The fear that many content providers have is that as the major telecoms consolidate, that they will begin to charge companies like Google’s YouTube additional fees to transfer data at preference over other providers. And while the deep pockets of many of these larger corporations could afford these rates, small startups and independent content creators
would be left out in the cold.

According to “Save the Internet” (, a pro-network neutrality organization, these fears are not unfounded either. They point to statements like those made in 2005 by William L. Smith, Chief Technology Officer of BellSouth, to reporters that companies like BellSouth should be able to charge one website to have its pages display faster than its competitors.

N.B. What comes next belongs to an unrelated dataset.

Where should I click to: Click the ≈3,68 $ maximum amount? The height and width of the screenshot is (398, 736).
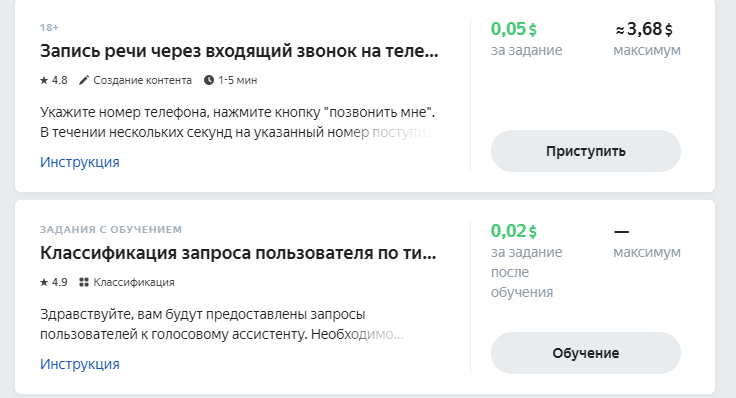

These network neutrality fears are what have left the FCC deadlocked over the pending merger between BellSouth and AT&T. The merger, which was expected to be approved rather quickly by the FCC, has sat deadlocked for months. Those opposed to the merger have cited fears of possible movement towards non-network neutral policies that could emerge from
a merger of this size.

Even after FCC Commissioner Robert McDowell, the possible tie-breaker, who had recused himself due to a possible conflict of interest was told by the FCC General Counsel Samuel Feder that he would be allowed to vote on December 8th. McDowell though has since stated that he still would not vote on the issue, and the issue was still postponed beyond the end of 2006. Even if the FCC decides to finally vote on the issue again is if AT&T and BellSouth agree to follow the recommended guidelines for network neutrality for a set period of time.

In the 109th Congress, several pro-network neutrality amendments to Senator Ted Stevens’s (R-Alaska) Advanced Telecommunications and Opportunities Reform Act were shot down. It was while speaking against network neutrality that Senator Stevens opined his now infamous “series of tubes” remarks. But the very neutrality
unfriendly Advanced Telecommunications and Opportunities Reform Act failed to be passed by Congress, leaving neutrality advocates relieved.

The 110th Congress is much more likely to support network neutrality though, as the newly empowered Democratic party has been much more receptive to its advocates. This would be a massive boon to independent content producers, and would help keep the atmosphere of openness and competition that has allowed technology to grow at such a breakneck pace. In the end, only when the playing field is level, can we all be winners.